The Oxford Companion to the English Language cautions strongly against the use of what it calls the illiterate “Greengrocer’s Apostrophe.”  What that means is an apostrophe needlessly inserted to make the plural of a word—a practice for which British greengrocers (and maybe a few elsewhere) seem to have a penchant, as in:


   FRESH PEA’S AND BEAN’S   

Lynne Truss in her inexplicably best-selling Eats, Shoots & Leaves, has made a virtual career of ferreting out needless apostrophes, citing such horrific instances as:

   CD’S, DVD’S, VIDEO’S, BOOK’S

The most egregious example surely must be the BBC web page announcement of a program about grammar for children, which read:

   NEXT WEEK: NOUNS AND APOSTROPHE’S!


To be perfectly fair to those beleaguered greengrocers, I must point out that in the sixteenth and seventeenth centuries, before the Mrs.

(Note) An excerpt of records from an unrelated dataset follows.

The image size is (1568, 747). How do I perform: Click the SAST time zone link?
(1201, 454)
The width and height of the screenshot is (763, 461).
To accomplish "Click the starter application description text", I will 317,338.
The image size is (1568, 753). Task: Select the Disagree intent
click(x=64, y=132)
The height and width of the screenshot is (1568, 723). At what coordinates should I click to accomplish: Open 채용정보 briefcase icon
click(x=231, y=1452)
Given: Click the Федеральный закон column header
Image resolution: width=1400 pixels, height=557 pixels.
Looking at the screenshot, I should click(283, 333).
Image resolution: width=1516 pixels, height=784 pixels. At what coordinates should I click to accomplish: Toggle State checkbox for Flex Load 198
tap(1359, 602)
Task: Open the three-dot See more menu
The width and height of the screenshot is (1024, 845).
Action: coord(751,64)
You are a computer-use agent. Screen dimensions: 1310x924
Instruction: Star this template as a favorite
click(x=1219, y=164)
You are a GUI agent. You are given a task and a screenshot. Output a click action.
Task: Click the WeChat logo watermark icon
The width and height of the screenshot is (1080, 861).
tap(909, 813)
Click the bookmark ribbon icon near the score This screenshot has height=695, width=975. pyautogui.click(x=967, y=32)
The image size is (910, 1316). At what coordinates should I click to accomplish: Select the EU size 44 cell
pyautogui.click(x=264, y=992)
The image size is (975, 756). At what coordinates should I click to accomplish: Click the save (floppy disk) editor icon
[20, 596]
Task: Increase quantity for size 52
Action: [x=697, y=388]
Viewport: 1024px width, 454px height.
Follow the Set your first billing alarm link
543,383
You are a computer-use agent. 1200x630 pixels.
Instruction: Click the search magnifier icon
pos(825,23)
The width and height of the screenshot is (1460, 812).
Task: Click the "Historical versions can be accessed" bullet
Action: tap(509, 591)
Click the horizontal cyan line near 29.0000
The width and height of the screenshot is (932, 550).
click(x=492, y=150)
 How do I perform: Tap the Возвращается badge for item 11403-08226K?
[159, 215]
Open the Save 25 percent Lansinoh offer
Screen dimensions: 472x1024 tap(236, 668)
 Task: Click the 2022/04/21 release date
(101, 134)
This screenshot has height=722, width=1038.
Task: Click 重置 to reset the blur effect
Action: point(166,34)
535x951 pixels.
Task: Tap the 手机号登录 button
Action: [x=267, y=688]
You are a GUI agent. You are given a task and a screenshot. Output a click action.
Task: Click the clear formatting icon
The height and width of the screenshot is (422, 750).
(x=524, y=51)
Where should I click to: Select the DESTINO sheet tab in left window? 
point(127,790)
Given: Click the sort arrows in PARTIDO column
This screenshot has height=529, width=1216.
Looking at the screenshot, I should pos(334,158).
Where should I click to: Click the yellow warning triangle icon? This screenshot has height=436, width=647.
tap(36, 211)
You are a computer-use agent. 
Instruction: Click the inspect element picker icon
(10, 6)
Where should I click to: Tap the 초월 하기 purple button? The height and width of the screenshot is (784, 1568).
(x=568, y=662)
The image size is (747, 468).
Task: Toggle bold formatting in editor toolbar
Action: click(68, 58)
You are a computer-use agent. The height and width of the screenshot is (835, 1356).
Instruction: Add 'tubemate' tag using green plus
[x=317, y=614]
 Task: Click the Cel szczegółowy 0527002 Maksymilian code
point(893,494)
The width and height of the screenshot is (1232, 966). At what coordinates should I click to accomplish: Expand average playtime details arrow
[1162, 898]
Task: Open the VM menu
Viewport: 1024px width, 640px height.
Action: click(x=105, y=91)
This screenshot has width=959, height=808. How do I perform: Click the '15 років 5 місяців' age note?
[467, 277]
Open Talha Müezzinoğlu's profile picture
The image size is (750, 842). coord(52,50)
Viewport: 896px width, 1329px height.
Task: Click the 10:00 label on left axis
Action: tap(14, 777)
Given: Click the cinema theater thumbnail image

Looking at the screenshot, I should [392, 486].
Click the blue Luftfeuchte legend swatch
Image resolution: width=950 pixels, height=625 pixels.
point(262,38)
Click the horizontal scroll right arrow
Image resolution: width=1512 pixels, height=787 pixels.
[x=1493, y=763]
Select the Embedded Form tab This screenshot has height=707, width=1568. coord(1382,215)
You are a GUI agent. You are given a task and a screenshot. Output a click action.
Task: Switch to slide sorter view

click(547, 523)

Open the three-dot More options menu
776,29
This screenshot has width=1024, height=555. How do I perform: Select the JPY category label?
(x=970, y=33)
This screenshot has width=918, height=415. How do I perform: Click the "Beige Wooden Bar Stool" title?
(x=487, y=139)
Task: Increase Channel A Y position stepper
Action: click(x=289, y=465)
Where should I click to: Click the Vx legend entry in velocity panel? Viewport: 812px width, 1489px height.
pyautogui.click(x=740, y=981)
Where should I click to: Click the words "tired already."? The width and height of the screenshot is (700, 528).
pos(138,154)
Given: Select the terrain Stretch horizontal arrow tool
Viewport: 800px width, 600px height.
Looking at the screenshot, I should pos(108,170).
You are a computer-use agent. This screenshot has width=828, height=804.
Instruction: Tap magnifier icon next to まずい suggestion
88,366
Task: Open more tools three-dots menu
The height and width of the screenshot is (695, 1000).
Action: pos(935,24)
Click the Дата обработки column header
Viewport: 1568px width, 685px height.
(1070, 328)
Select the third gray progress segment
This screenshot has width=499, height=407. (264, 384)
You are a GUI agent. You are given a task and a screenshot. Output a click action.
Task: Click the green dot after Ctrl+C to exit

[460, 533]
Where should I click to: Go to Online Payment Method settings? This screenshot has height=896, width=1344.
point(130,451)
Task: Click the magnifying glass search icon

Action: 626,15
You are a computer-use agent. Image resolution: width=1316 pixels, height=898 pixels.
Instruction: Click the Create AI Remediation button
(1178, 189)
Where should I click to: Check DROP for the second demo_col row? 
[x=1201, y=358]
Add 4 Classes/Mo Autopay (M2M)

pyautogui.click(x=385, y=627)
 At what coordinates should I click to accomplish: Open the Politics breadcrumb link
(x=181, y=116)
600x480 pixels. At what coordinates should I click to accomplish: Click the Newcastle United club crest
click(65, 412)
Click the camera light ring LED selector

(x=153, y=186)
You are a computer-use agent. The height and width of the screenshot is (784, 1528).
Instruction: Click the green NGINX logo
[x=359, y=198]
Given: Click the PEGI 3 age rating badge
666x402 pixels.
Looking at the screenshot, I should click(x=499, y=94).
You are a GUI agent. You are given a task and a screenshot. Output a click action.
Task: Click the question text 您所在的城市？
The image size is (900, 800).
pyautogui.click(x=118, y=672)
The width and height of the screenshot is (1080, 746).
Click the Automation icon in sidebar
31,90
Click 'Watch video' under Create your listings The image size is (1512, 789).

Grundys of grammar started making hard-and-fast rules, there was a perfectly respectable tradition of using apostrophes for plurals, especially for words ending in vowels--“We doe confess Errata’s” (Leonard Lichfield, 1641), “Comma’s are used” (Philip Luckcombe, 1771)--and for words ending s, z, ch, sh, tz (“waltz’s and cotillions”).  In these rule-ridden days, however, using an apostrophe for plurals other than numbers (7's), letters (W's), initials (B.L.T.'s) and a few oddities like “do’s and don’ts,” is definitely among the don’ts. 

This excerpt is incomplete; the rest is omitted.